» Problem statement: In this exercise, restate the listing word for word.

BEGIN Information shown

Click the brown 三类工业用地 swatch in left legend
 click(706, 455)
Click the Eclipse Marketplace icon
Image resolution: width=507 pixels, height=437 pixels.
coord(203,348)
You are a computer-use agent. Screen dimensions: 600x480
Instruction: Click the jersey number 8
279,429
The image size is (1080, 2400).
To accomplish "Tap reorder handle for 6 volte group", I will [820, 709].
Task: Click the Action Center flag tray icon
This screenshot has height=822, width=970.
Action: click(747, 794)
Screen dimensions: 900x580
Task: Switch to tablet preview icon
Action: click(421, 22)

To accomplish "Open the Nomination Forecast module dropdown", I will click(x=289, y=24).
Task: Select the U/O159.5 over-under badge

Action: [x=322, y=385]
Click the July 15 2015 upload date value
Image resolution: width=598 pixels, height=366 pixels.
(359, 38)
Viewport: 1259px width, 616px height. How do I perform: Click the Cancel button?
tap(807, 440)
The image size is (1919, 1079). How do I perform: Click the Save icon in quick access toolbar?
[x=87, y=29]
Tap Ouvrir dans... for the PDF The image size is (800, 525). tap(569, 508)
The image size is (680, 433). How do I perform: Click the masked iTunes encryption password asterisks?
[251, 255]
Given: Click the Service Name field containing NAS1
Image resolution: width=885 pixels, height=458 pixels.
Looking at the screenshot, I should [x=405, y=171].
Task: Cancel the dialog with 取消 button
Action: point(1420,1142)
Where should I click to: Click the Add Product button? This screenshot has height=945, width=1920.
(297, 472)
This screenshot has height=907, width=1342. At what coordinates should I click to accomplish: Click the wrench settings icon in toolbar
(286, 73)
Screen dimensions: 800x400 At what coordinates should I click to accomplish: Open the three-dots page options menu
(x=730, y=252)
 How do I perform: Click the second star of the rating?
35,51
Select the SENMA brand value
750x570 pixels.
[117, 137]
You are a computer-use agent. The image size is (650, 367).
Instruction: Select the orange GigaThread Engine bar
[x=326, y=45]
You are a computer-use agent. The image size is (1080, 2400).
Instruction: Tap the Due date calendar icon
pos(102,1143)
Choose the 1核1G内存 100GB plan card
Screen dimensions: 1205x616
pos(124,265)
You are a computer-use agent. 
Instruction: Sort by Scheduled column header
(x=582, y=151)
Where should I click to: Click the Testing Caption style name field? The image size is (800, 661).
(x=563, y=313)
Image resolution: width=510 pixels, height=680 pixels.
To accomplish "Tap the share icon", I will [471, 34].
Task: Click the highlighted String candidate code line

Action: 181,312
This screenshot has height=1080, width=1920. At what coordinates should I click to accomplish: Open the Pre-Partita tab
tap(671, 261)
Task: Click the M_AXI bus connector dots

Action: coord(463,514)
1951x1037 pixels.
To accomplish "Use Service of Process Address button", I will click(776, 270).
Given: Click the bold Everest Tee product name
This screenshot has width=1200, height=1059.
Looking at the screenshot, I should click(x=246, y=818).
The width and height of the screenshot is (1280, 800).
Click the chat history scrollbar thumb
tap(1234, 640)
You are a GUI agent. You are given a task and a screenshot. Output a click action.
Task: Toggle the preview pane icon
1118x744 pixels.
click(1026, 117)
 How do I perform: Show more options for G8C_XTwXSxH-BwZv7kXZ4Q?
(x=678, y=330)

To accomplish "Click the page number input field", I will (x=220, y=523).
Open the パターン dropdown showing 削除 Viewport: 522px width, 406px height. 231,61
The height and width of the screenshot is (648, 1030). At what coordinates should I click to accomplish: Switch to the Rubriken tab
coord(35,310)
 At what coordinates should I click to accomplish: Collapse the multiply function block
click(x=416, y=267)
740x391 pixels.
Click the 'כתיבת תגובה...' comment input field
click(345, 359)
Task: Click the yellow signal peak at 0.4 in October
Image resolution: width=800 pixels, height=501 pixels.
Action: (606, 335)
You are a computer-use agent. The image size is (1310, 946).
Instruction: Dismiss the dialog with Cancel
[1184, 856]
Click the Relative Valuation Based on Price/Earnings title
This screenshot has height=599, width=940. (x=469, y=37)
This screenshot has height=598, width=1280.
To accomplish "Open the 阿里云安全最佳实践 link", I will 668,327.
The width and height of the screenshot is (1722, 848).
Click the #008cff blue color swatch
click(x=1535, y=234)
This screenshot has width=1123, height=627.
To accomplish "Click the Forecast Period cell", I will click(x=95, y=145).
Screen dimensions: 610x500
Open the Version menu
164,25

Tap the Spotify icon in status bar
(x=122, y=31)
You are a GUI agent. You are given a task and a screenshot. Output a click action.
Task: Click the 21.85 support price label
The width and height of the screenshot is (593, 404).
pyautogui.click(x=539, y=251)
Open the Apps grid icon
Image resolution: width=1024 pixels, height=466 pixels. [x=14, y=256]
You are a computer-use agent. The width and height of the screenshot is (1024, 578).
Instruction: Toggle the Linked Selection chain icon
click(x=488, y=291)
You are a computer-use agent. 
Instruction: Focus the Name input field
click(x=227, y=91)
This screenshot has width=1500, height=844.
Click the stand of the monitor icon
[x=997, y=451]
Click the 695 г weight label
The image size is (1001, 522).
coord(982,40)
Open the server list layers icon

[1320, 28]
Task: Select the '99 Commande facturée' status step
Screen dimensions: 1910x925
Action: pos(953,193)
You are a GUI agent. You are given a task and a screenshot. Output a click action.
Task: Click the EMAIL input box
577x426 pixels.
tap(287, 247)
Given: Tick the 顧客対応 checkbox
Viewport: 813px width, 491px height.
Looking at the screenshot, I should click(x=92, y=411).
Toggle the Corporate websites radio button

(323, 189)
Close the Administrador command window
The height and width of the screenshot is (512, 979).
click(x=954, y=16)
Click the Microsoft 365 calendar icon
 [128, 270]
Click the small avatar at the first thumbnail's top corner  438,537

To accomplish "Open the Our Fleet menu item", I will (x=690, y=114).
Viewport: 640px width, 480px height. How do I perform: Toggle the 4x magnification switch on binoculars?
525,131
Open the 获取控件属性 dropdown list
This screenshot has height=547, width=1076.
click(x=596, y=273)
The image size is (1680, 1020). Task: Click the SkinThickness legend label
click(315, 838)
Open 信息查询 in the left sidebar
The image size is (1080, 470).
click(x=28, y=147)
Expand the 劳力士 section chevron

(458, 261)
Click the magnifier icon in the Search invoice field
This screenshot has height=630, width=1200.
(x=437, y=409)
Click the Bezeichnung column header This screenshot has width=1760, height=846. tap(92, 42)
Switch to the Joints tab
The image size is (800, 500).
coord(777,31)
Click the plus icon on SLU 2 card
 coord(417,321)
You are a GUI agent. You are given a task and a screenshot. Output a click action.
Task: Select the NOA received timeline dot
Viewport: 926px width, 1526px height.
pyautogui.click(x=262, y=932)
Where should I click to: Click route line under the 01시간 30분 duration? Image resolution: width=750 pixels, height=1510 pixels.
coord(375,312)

END Information shown

» Problem solution:
Click the brown 三类工业用地 swatch in left legend
 click(706, 455)
Click the Eclipse Marketplace icon
Image resolution: width=507 pixels, height=437 pixels.
coord(203,348)
You are a computer-use agent. Screen dimensions: 600x480
Instruction: Click the jersey number 8
279,429
The image size is (1080, 2400).
To accomplish "Tap reorder handle for 6 volte group", I will [820, 709].
Task: Click the Action Center flag tray icon
This screenshot has height=822, width=970.
Action: click(747, 794)
Screen dimensions: 900x580
Task: Switch to tablet preview icon
Action: click(421, 22)

To accomplish "Open the Nomination Forecast module dropdown", I will click(x=289, y=24).
Task: Select the U/O159.5 over-under badge

Action: [x=322, y=385]
Click the July 15 2015 upload date value
Image resolution: width=598 pixels, height=366 pixels.
(359, 38)
Viewport: 1259px width, 616px height. How do I perform: Click the Cancel button?
tap(807, 440)
The image size is (1919, 1079). How do I perform: Click the Save icon in quick access toolbar?
[x=87, y=29]
Tap Ouvrir dans... for the PDF The image size is (800, 525). tap(569, 508)
The image size is (680, 433). How do I perform: Click the masked iTunes encryption password asterisks?
[251, 255]
Given: Click the Service Name field containing NAS1
Image resolution: width=885 pixels, height=458 pixels.
Looking at the screenshot, I should [x=405, y=171].
Task: Cancel the dialog with 取消 button
Action: point(1420,1142)
Where should I click to: Click the Add Product button? This screenshot has height=945, width=1920.
(297, 472)
This screenshot has height=907, width=1342. At what coordinates should I click to accomplish: Click the wrench settings icon in toolbar
(286, 73)
Screen dimensions: 800x400 At what coordinates should I click to accomplish: Open the three-dots page options menu
(x=730, y=252)
 How do I perform: Click the second star of the rating?
35,51
Select the SENMA brand value
750x570 pixels.
[117, 137]
You are a computer-use agent. The image size is (650, 367).
Instruction: Select the orange GigaThread Engine bar
[x=326, y=45]
You are a computer-use agent. The image size is (1080, 2400).
Instruction: Tap the Due date calendar icon
pos(102,1143)
Choose the 1核1G内存 100GB plan card
Screen dimensions: 1205x616
pos(124,265)
You are a computer-use agent. 
Instruction: Sort by Scheduled column header
(x=582, y=151)
Where should I click to: Click the Testing Caption style name field? The image size is (800, 661).
(x=563, y=313)
Image resolution: width=510 pixels, height=680 pixels.
To accomplish "Tap the share icon", I will [471, 34].
Task: Click the highlighted String candidate code line

Action: 181,312
This screenshot has height=1080, width=1920. At what coordinates should I click to accomplish: Open the Pre-Partita tab
tap(671, 261)
Task: Click the M_AXI bus connector dots

Action: coord(463,514)
1951x1037 pixels.
To accomplish "Use Service of Process Address button", I will click(776, 270).
Given: Click the bold Everest Tee product name
This screenshot has width=1200, height=1059.
Looking at the screenshot, I should click(x=246, y=818).
The width and height of the screenshot is (1280, 800).
Click the chat history scrollbar thumb
tap(1234, 640)
You are a GUI agent. You are given a task and a screenshot. Output a click action.
Task: Toggle the preview pane icon
1118x744 pixels.
click(1026, 117)
 How do I perform: Show more options for G8C_XTwXSxH-BwZv7kXZ4Q?
(x=678, y=330)

To accomplish "Click the page number input field", I will (x=220, y=523).
Open the パターン dropdown showing 削除 Viewport: 522px width, 406px height. 231,61
The height and width of the screenshot is (648, 1030). At what coordinates should I click to accomplish: Switch to the Rubriken tab
coord(35,310)
 At what coordinates should I click to accomplish: Collapse the multiply function block
click(x=416, y=267)
740x391 pixels.
Click the 'כתיבת תגובה...' comment input field
click(345, 359)
Task: Click the yellow signal peak at 0.4 in October
Image resolution: width=800 pixels, height=501 pixels.
Action: (606, 335)
You are a computer-use agent. The image size is (1310, 946).
Instruction: Dismiss the dialog with Cancel
[1184, 856]
Click the Relative Valuation Based on Price/Earnings title
This screenshot has height=599, width=940. (x=469, y=37)
This screenshot has height=598, width=1280.
To accomplish "Open the 阿里云安全最佳实践 link", I will 668,327.
The width and height of the screenshot is (1722, 848).
Click the #008cff blue color swatch
click(x=1535, y=234)
This screenshot has width=1123, height=627.
To accomplish "Click the Forecast Period cell", I will click(x=95, y=145).
Screen dimensions: 610x500
Open the Version menu
164,25

Tap the Spotify icon in status bar
(x=122, y=31)
You are a GUI agent. You are given a task and a screenshot. Output a click action.
Task: Click the 21.85 support price label
The width and height of the screenshot is (593, 404).
pyautogui.click(x=539, y=251)
Open the Apps grid icon
Image resolution: width=1024 pixels, height=466 pixels. [x=14, y=256]
You are a computer-use agent. The width and height of the screenshot is (1024, 578).
Instruction: Toggle the Linked Selection chain icon
click(x=488, y=291)
You are a computer-use agent. 
Instruction: Focus the Name input field
click(x=227, y=91)
This screenshot has width=1500, height=844.
Click the stand of the monitor icon
[x=997, y=451]
Click the 695 г weight label
The image size is (1001, 522).
coord(982,40)
Open the server list layers icon

[1320, 28]
Task: Select the '99 Commande facturée' status step
Screen dimensions: 1910x925
Action: pos(953,193)
You are a GUI agent. You are given a task and a screenshot. Output a click action.
Task: Click the EMAIL input box
577x426 pixels.
tap(287, 247)
Given: Tick the 顧客対応 checkbox
Viewport: 813px width, 491px height.
Looking at the screenshot, I should click(x=92, y=411).
Toggle the Corporate websites radio button

(323, 189)
Close the Administrador command window
The height and width of the screenshot is (512, 979).
click(x=954, y=16)
Click the Microsoft 365 calendar icon
 [128, 270]
Click the small avatar at the first thumbnail's top corner  438,537

To accomplish "Open the Our Fleet menu item", I will (x=690, y=114).
Viewport: 640px width, 480px height. How do I perform: Toggle the 4x magnification switch on binoculars?
525,131
Open the 获取控件属性 dropdown list
This screenshot has height=547, width=1076.
click(x=596, y=273)
The image size is (1680, 1020). Task: Click the SkinThickness legend label
click(315, 838)
Open 信息查询 in the left sidebar
The image size is (1080, 470).
click(x=28, y=147)
Expand the 劳力士 section chevron

(458, 261)
Click the magnifier icon in the Search invoice field
This screenshot has height=630, width=1200.
(x=437, y=409)
Click the Bezeichnung column header This screenshot has width=1760, height=846. tap(92, 42)
Switch to the Joints tab
The image size is (800, 500).
coord(777,31)
Click the plus icon on SLU 2 card
 coord(417,321)
You are a GUI agent. You are given a task and a screenshot. Output a click action.
Task: Select the NOA received timeline dot
Viewport: 926px width, 1526px height.
pyautogui.click(x=262, y=932)
Where should I click to: Click route line under the 01시간 30분 duration? Image resolution: width=750 pixels, height=1510 pixels.
coord(375,312)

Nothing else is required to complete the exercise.